Il Palmares della giornata andrebbe attribuito, a nostro avviso,  a Roberto Giachetti che mercoledì pomeriggio si presenta con Matteo Orfini all’auditorium, giusto perché le grandi piazze vuote fanno paura. Ebbene (e glielo auguriamo) Roberto afferma  «le elezioni le vincerò io e sarò molto più duro di Raggi nel rivendicare con il governo quello che Roma merita». Poi in conferenza alla Stampa Estera  ha spiegato «spero di non dover dire di no a Renzi…» Con il Matteo nazionale che già si gratta la testa in preda ad una certa preoccupazione, sia mai che si tratti di un figlio ingrato, potrebbe pensare. Giachetti inoltre giustifica il suo ottimismo con la seguente argomentazione «solo tre mesi fa a me veniva attribuito l’8-9% e a Raggi il 50-60%, quindi sulla politica nazionale veniva dato per scontato che io perdessi le elezioni». Ma come?
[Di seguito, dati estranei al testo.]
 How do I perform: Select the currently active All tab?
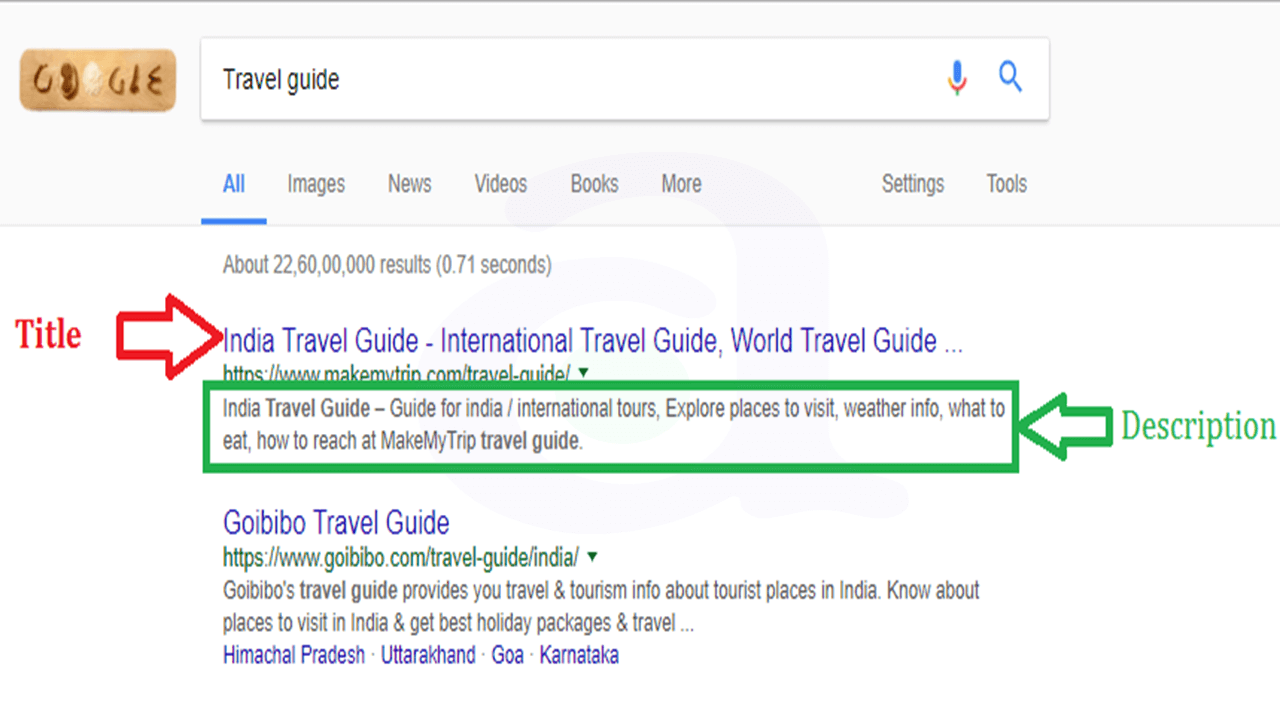click(x=234, y=184)
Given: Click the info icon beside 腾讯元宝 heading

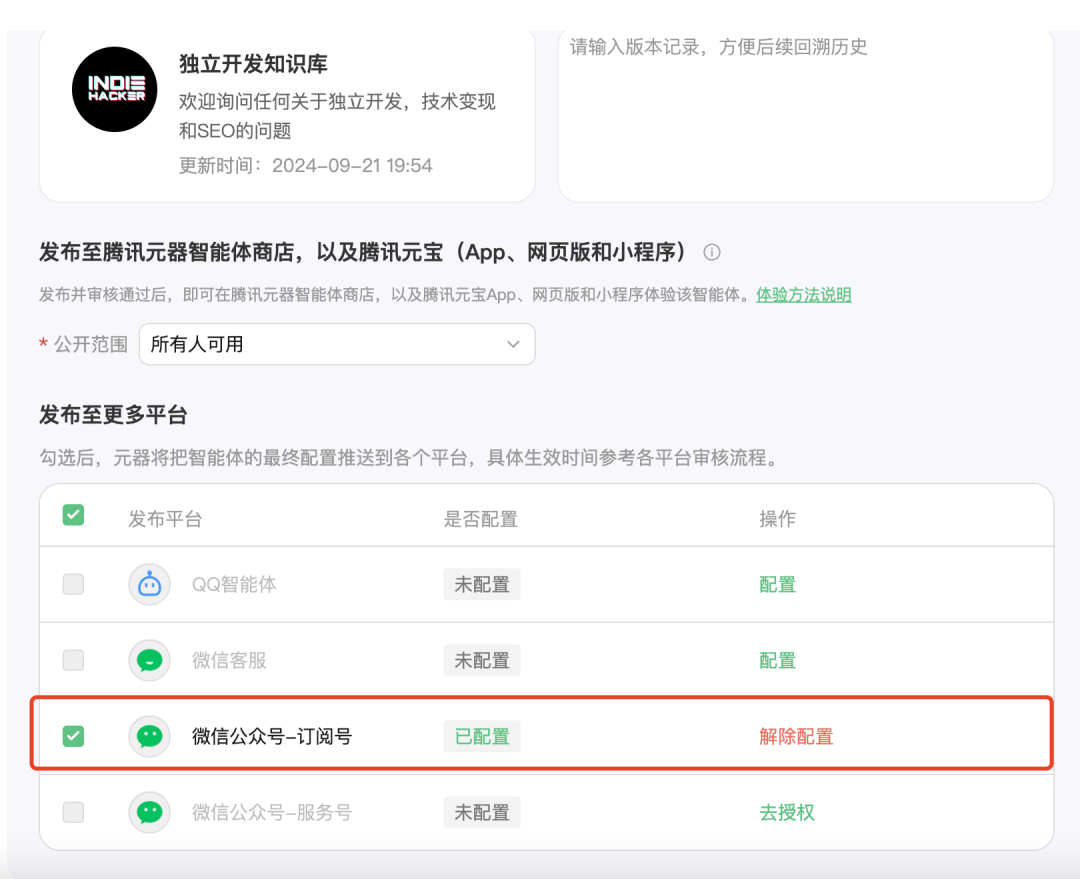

Verrebbe da dire, un Pd che alle europee ha preso a Roma il 40% si sarebbe ridotto così? Virginia Raggi invece continua a lavorare per la sua ancora misteriosa ‘squadra’ di governo. L’Adnkronos anticipa che ne darà annuncio dal palco di Piazza del Popolo svelando al popolo, in angosciosa attesa, i nomi dei fortunati. Poi, consapevole della delicatezza dell’annuncio atteso con fiducia a Ponte di Nona e al Tufello, l’agenzia di stampa spiega che le bocche sono cucite e massimo è il  riserbo sulle scelte. Evidentemente Virginia teme l’eventualità di trovarsi a competere al ballottaggio con Giorgia Meloni e la butta sulle questioni di genere affermando «è vero siamo due donne, ma c’è donna e donna (sebben che siamo donne…ndr).

Se il passato conta c’è da dire che la Meloni, per quanto donna e futura mamma, è l’ennesima persona messa lì dai partiti per continuare a mangiare la città di Roma». Banchetto al quale la destra alemanniana dal 2008 si era accinta con un certo vigore. Mai stuzzicare le donne, perché  hanno una lingua… Così la Meloni, rivolta alla sua possibile avversaria afferma «ieri al confronto tra candidati su Sky ho chiamato Raggi un po’ consigliera e un po’ avvocato. Direi che è più consigliera perché se guadagna 20mila euro l’anno, come avvocata non fa molto.»

Anche se, per mestiere, sa trattare con la Procura. E poi Giorgia dimentica che lei come deputata di euro ne prende 12.000 e fischia. Ma siccome Giorgia si sente attaccata su due fronti, quello grillino e quello piddino, scherza su Giachetti e rionizza «è un po’ che non sono aggiornata sulle sue vicende personali. Credo che (Giachetti) non sia monogamo. Secondo me è farfallone. E questo lo dico a vantaggio dei romani, perché capiscano chi vanno a votare perché uno che è farfallone con le donne, figuriamoci con le città.»  Lo ha detto tra il serio e il faceto, ma l’ha detto proprio lei che si è presentata al family day senza essere sposata e per di più incinta.